Mr Cunningham came back and sat down opposite his son’s couch.

“You’re right,” he said, “you should. I have been thinking so. A few words will do it. You recall, I dare say, that your brother and I were on very bad terms. His conduct had been unprincipled, and his behaviour to me was unfeeling. He was perfectly hard and reckless. You know how the scandalous practical joke at Ravenshurst was cut short by the terror of Mrs Fletcher’s little niece and the illness caused by it. When Mrs Fletcher came up to bed she missed such of her jewels as she had not worn at the ball; which she had carelessly left on her dressing-table. Some of the servants knew that Alwyn had had a confederate in Harry Whittaker, as another absurd figure was seen close to the ball-room windows. He was at once suspected, and the next morning Lilian Fletcher confessed that she had hidden the jewels in the garden for fun, and had intended to pretend that the ghost had stolen them, to heighten the excitement. When she took her mother to the place—of course no jewels. She vowed that no one knew what she had done. Alwyn had declared himself when the child was frightened, and between him and Ned Warren they made out so good an alibi for Whittaker that it was impossible to commit him. The thing was investigated privately; but Mrs Fletcher was ill at the time, and very much afraid of her daughter’s share in the business being made public. Nothing was discovered. But you know all this.”

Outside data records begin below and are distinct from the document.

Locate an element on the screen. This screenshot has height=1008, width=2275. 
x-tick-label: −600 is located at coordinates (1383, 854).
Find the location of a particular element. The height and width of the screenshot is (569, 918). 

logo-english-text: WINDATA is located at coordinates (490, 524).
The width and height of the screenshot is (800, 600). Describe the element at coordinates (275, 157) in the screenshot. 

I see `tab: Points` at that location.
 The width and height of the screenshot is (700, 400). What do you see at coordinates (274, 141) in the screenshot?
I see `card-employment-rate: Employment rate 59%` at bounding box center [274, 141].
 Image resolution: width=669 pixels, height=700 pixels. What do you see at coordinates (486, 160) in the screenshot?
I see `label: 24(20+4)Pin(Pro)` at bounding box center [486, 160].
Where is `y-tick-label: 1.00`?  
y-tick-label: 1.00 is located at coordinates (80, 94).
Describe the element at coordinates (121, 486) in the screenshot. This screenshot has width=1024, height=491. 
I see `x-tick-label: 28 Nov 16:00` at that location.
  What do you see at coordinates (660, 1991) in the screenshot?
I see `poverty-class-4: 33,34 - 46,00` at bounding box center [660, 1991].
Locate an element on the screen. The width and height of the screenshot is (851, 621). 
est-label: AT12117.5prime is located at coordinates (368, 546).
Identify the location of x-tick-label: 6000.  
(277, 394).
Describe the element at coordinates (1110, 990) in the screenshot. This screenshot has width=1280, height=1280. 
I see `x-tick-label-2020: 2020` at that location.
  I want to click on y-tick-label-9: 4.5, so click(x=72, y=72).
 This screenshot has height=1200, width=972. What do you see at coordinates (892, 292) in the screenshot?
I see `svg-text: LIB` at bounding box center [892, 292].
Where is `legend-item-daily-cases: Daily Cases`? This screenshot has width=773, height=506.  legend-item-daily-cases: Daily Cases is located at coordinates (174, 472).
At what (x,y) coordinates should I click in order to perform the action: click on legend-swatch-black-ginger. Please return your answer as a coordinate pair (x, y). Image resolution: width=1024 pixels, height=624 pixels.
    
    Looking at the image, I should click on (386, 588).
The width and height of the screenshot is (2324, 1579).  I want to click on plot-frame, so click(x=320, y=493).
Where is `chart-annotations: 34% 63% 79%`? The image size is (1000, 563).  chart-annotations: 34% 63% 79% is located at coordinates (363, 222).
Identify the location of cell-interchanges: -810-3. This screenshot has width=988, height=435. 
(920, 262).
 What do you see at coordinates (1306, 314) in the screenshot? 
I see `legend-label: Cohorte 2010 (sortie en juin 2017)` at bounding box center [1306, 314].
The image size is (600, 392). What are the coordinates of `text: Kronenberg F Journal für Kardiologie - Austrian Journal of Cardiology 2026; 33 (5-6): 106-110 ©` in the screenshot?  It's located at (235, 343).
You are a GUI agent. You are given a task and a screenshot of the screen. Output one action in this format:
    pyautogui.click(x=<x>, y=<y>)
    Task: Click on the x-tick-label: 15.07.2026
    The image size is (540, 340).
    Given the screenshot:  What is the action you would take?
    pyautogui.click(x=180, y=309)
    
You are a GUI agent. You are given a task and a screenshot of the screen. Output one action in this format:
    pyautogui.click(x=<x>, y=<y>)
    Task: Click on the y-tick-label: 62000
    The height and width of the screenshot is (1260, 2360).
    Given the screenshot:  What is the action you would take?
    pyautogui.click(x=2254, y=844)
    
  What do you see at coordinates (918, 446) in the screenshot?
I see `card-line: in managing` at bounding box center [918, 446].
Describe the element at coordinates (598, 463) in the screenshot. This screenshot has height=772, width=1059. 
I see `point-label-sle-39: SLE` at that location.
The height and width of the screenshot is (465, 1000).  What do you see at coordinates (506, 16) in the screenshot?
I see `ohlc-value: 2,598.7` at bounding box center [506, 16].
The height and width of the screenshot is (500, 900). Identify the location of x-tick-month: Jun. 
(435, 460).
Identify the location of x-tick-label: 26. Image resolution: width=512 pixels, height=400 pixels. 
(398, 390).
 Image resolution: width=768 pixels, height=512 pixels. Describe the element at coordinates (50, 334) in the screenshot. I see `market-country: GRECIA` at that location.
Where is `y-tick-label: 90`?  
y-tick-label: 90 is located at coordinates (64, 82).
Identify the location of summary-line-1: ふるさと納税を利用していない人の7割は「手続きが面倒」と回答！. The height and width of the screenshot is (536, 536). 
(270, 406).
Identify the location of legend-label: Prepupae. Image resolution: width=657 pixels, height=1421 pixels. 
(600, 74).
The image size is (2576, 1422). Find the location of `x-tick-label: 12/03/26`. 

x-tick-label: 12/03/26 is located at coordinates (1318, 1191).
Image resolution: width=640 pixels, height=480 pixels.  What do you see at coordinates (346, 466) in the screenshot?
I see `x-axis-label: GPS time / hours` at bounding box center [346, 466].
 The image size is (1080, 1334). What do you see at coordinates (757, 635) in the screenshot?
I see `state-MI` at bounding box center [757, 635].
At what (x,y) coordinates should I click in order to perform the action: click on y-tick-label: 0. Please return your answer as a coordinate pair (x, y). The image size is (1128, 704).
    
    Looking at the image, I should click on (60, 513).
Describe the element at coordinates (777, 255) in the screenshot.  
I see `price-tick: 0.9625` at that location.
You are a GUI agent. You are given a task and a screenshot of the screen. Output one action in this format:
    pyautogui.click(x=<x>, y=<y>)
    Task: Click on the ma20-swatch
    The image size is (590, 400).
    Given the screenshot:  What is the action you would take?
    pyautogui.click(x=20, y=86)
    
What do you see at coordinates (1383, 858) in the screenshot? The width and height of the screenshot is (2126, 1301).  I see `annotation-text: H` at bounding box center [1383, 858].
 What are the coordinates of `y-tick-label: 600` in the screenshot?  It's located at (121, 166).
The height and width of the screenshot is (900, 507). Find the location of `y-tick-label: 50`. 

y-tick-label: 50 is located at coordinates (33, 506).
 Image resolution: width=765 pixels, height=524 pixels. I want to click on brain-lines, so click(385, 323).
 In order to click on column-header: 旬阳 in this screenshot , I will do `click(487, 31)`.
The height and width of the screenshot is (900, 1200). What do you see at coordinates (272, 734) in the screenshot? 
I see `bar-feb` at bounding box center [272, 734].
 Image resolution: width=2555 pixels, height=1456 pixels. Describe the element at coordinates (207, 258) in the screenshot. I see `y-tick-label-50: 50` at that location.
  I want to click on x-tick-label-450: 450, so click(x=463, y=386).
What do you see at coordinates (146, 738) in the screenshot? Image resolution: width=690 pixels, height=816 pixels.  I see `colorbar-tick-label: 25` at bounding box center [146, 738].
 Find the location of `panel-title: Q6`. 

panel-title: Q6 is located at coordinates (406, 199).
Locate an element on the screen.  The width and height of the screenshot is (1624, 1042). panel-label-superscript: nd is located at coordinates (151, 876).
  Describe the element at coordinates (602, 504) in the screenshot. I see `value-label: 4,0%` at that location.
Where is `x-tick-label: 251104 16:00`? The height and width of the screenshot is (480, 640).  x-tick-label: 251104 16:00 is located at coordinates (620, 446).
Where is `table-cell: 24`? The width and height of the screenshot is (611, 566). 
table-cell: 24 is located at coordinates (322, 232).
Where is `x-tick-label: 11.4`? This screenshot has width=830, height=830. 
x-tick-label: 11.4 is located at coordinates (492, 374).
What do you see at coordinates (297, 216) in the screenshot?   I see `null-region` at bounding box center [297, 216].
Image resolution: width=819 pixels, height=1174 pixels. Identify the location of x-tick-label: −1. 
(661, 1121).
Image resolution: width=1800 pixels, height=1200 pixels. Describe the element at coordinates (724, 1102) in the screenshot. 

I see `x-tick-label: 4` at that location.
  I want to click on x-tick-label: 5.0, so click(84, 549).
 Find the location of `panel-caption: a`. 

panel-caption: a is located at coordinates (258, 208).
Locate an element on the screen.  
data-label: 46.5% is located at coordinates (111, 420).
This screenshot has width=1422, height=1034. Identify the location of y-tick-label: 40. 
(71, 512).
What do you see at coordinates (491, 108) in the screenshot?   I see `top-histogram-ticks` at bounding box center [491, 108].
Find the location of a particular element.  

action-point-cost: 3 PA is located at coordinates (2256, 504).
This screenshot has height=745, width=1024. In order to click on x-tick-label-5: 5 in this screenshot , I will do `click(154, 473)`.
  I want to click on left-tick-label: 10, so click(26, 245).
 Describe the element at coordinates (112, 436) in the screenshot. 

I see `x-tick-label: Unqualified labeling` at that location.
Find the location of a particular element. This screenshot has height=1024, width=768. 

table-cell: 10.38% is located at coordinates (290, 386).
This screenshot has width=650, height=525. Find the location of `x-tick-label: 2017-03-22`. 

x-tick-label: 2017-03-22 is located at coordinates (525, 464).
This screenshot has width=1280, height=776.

“Most of it,” said Edgar. “But I do not know what you believe about the jewels.”

“It is my belief that somehow Whittaker had them, after all! I should have committed him for trial. Alwyn took his part, violently swore I insulted him by having such an idea in connection with his companion. He chose to misinterpret what I said, and swore he would never come home till the jewels were found or I had begged his pardon. He behaved as if I had accused him of the theft himself.”

“Father,” said Edgar, “you have at least allowed other people to imagine that you thought so.”

“No, Alwyn left his home. I did not cast him off, nor cut him off with a shilling. I told him that I could not allow him to associate with you—he said he wished to emigrate. I lodged a sum of money for him in a New York bank, and told him he could communicate with me through the bankers. He never did communicate with me; but he drew the money.”